> _Your task_
Lines, not repeats, are what count: give the number of lines below that hold "orange", and nothing more.

> _Data to process_
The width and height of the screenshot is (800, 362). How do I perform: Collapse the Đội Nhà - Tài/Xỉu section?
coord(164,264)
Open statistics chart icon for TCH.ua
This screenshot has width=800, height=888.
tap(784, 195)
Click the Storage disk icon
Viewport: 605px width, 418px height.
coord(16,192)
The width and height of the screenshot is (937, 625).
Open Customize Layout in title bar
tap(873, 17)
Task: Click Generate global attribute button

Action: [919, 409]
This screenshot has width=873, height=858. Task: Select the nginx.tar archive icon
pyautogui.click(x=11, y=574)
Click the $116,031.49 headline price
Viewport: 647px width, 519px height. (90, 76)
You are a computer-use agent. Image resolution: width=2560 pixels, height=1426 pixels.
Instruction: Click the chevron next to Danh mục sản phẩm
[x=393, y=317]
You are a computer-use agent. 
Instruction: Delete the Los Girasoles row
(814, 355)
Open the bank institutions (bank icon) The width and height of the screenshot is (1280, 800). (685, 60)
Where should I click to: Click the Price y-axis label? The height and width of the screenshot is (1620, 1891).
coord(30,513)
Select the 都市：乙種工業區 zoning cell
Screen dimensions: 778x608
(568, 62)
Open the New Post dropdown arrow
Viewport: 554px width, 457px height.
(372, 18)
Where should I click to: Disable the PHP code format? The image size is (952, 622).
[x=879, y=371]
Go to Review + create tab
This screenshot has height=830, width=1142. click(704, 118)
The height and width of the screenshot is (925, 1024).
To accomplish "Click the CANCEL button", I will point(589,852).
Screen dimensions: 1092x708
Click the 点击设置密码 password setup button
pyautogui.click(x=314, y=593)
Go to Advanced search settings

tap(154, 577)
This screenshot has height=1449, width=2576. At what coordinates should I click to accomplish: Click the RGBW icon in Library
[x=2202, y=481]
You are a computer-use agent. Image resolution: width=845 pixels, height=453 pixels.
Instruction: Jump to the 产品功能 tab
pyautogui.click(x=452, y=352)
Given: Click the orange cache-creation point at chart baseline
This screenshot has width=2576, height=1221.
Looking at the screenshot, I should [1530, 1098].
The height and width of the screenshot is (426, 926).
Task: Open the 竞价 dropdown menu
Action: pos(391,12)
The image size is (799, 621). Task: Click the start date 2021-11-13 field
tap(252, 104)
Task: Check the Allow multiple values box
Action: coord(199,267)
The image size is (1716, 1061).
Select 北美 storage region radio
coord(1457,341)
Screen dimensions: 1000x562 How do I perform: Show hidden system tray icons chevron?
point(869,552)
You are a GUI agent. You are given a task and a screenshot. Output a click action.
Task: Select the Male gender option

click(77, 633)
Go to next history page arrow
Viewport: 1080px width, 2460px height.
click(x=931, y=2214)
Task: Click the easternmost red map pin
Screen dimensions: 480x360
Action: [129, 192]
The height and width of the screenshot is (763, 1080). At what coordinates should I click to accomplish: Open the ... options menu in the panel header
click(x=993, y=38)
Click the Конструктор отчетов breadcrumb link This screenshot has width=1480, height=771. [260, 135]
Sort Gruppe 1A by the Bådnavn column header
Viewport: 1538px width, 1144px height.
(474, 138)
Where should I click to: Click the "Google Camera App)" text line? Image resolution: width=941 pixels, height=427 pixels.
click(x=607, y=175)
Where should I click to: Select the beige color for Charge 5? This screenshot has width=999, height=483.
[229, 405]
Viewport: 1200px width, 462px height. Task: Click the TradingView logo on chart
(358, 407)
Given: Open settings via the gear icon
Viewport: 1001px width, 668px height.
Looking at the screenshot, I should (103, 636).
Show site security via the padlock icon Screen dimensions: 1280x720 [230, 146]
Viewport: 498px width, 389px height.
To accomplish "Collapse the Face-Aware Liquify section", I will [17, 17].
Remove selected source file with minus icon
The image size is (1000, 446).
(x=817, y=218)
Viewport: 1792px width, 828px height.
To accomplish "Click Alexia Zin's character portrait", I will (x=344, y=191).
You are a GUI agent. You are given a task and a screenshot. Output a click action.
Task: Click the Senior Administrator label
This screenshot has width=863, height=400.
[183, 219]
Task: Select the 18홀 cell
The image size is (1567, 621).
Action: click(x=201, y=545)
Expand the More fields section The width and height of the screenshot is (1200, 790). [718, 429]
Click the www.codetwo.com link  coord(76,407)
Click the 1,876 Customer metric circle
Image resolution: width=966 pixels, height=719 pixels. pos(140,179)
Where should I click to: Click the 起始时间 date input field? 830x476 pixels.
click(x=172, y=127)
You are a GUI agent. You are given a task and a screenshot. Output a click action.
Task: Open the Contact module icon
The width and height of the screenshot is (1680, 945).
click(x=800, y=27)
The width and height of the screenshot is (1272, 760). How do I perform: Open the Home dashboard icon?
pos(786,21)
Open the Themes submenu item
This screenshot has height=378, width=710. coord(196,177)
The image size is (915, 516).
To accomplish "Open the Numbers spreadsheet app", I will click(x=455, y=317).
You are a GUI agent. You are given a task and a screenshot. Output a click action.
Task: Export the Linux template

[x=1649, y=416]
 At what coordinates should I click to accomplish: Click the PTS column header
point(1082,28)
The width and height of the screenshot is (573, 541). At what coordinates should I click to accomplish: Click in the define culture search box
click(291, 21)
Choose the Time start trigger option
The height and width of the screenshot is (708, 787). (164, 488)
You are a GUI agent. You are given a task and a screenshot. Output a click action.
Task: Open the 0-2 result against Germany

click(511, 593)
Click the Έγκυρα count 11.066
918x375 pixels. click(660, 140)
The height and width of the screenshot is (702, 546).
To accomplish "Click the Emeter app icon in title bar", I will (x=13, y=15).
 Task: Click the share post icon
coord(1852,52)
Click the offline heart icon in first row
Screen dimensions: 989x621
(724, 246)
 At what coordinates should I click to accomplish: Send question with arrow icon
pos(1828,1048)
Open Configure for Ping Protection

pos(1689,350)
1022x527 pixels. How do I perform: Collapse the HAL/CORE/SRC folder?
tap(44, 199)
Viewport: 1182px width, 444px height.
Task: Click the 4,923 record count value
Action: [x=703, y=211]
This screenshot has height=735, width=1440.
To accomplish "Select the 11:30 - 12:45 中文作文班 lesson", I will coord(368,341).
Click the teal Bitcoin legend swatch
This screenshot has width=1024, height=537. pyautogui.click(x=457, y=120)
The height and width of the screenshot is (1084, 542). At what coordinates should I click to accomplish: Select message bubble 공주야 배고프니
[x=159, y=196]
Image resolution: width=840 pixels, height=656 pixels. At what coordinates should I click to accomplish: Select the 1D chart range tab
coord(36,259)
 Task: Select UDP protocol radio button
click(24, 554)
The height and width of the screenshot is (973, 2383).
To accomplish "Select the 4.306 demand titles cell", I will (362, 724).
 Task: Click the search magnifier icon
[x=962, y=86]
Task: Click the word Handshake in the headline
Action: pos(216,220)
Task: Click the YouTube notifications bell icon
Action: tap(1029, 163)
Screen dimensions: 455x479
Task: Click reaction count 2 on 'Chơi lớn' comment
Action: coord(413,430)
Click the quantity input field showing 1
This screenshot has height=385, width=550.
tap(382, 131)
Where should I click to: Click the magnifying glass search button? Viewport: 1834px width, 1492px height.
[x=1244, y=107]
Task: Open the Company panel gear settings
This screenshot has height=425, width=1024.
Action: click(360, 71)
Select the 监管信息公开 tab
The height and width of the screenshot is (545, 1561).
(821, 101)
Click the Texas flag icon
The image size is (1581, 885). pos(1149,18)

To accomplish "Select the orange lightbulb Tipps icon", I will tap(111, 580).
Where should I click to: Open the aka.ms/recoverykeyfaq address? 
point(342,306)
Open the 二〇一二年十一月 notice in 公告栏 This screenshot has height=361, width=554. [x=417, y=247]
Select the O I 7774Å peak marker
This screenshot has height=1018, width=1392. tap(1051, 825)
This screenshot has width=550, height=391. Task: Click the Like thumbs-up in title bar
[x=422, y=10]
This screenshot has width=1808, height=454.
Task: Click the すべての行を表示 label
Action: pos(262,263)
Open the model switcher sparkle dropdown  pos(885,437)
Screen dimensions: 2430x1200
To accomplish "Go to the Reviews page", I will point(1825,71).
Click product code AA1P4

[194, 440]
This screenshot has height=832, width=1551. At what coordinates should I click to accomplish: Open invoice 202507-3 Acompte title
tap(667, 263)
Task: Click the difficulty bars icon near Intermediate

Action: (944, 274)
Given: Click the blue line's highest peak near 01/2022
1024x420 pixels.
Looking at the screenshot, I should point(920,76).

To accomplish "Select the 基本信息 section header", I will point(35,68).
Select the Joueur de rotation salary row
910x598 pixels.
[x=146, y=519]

> _Result of the exercise_
2